Симон хотел было ответить, но промолчал. Как никто на этом острове, Хрем был под каблуком у жены. Больше того, сидя в полутьме за ткацким станком, она мечтала командовать целым островом, используя своего беспокойного мужа как законный карательный инструмент.

– Ну, а потом, после окончания застолья, что происходит? – спросил Симон.

– Каждый платит за ужин, и платит прилично. А кое-кому время от времени дозволяется остаться до утра. Вот и все, что мне известно.

– И твой сын не пропускает этих ужинов?

– Вроде он повздорил с кем-то или, может, перепил, точно не знаю. По крайней мере на какое-то время он был отлучен от этого дома. Другие гости его прямо на улицу вышвырнули. Но с ней он снова наладил отношения.

– А ты с ним говорил об этой… этой Хризии?

– Да нет, делаю вид, что мне ничего не известно.

– И мой сын тоже в этой компании?

– Говорят, днюет и ночует.

Повисло долгое молчание. Мальчишка, прислуживающий в таверне, вышел на улицу и принялся закрывать ставни. Вернувшись, он шепнул Симону, что на улице его ждет какая-то старуха. Ждет довольно долго, поговорить хочет. Для Бриноса это было необычно, но Симон гордился тем, что никогда не выказывал удивления. Он лишь слегка кивнул и продолжал смотреть куда-то прямо перед собой.

– А женщины у андрианки бывают? – спросил он.

 

– Не знаю. Одни говорят – да, другие – нет. Но вообще-то в доме всегда полно народу. Это нечто вроде приюта для престарелых, недужных и… разного рода бедолаг-ветеранов. Дом находится на самой окраине…

– Я знаю, где это.

– …и те, кто там живет, кто бы то ни был, никогда не ходят в город. Они даже на дорогу в дневное время не выходят. Но поверь мне, горожане только о них и говорят.

Хрем поднялся и накинул плащ. Ему было ясно, что Симон не приблизился к окончательному решению.

– В общем, так, – заключил он, – надеюсь, что через десять дней ты сможешь дать мне ответ. Честно говоря, Симон, жена мне покоя не дает. Велела передать, что, если Памфилий не положит конец этим визитам, о женитьбе на нашей дочери можно забыть. И вообще с браком надо решать как можно скорее, иначе тебе придется подыскивать для сына другую невесту, которая в подметки не годится Филумене.

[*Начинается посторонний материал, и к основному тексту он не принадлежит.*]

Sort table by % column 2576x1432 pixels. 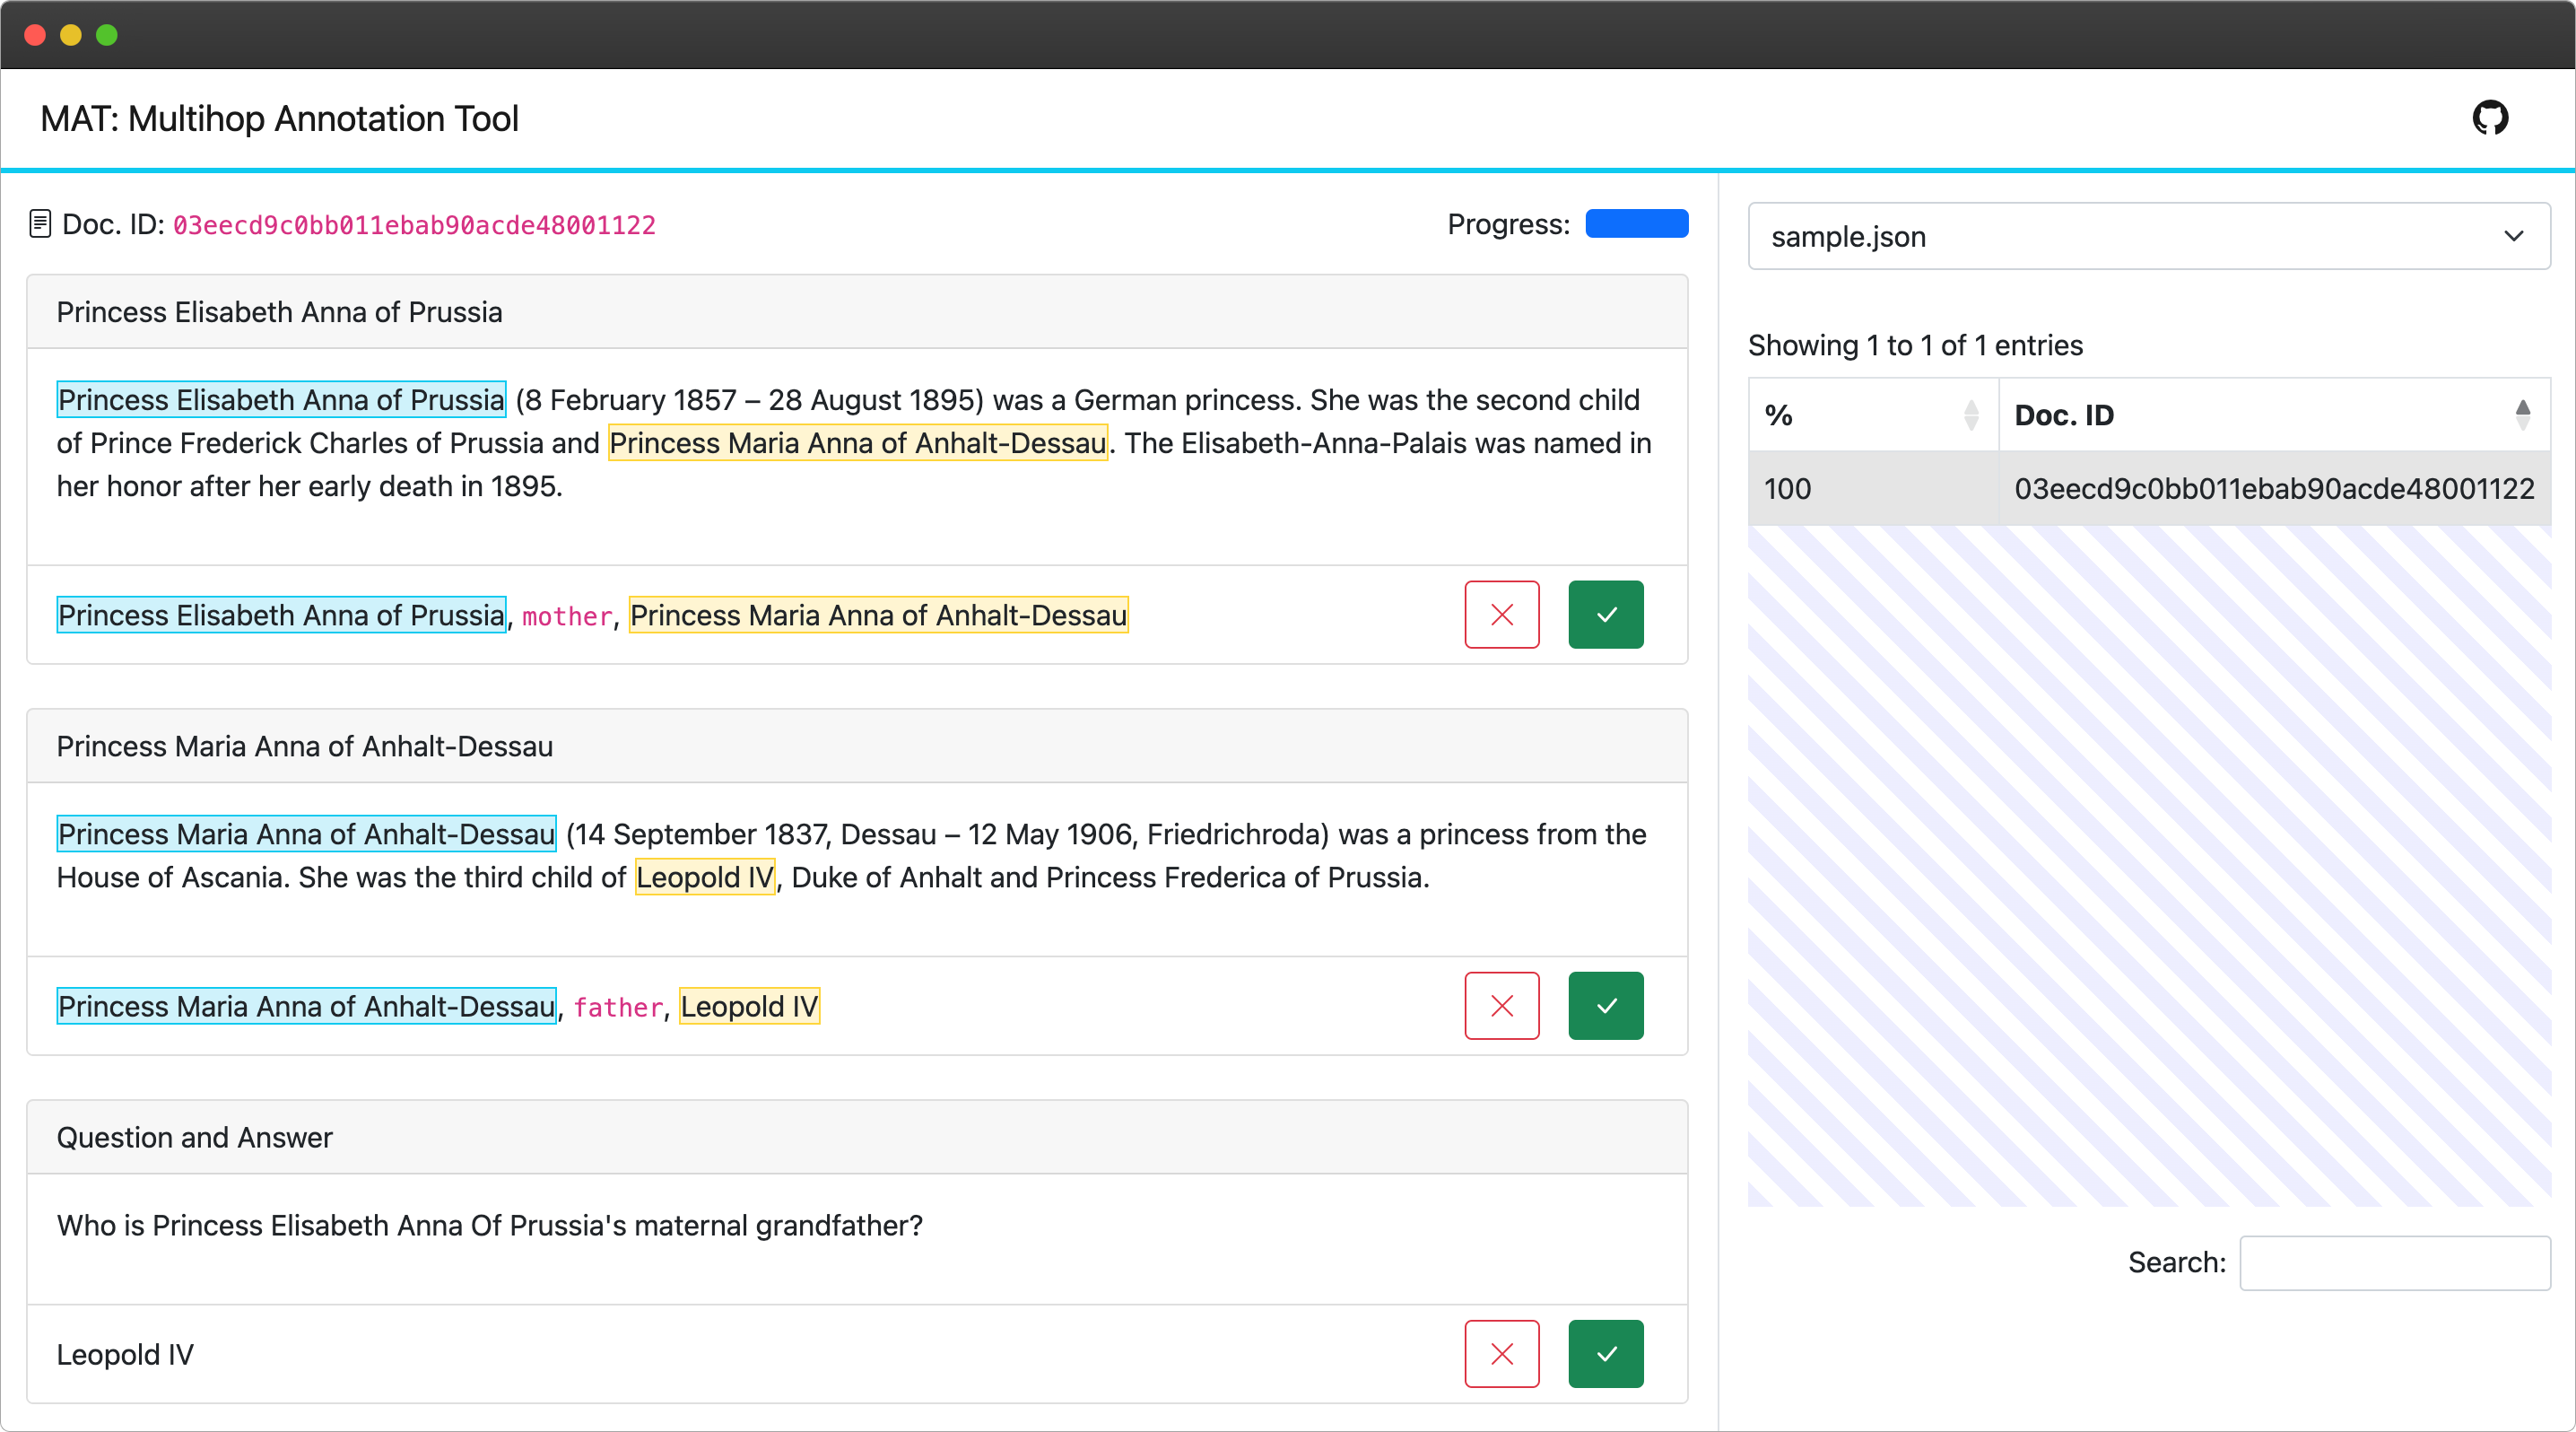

Впервые за все время разговора Симон вскинулся и медленно проговорил:

– Вы с женой тоже от доброго дела отказываетесь, Хрем. Я не могу говорить с Пафмилием так, как говорил бы просто с сыном, именно потому, что это не обычный юноша. Ты и вообразить себе не можешь, что это за человек.

– Да кто же спорит, Симон, мы знаем, что Памфилий – превосходный молодой человек. Но ты уж извини меня, знаем мы и то, что ему свойственны… нерешительность, медлительность. Чтобы в полной мере проявить свои качества и занять в жизни достойное место, нужно чтобы его подталкивал такой человек, как ты. Ведь Памфилий обожает тебя. К тому же он не так, как следовало, интересуется делами и устремлениями нашего острова. Ты знаешь молодого жреца храма Эскулапа и Аполлона? Так вот, нечто от этого жреца есть и в Памфилии. Такие люди предпочитают держаться в стороне. Они еще совсем не знают жизни.

Хрем вышел из таверны и каменистой тропою побрел домой. Симон чуть задержался.

«Что за скверный конец скверного дня», – думал он.

Оба они бок о бок выросли на острове. Тридцать лет оставались его известнейшими гражданами. Они прекрасно знают друг друга. В разговоре они позволили проявиться антагонизму, что всегда существовал между ними. Похвальба детьми – как же это вульгарно! Не по-эллински, не по-философски. Тем не менее что правда, то правда: в Памфилии действительно есть нечто от жреца.

* * *

Симон подошел к старухе, скрывавшейся в тени у двери, и отрывисто бросил:

– Это ты хотела поговорить со мной?

Наполовину напуганная, наполовину заинтригованная – как-никак почти два часа провела в ожидании, – Мизия едва нашла в себе силы пробормотать:

– Это моя госпожа хотела поговорить с тобой, господин мой, – Хризия, андрианка. – Она протянула обе руки в сторону берега.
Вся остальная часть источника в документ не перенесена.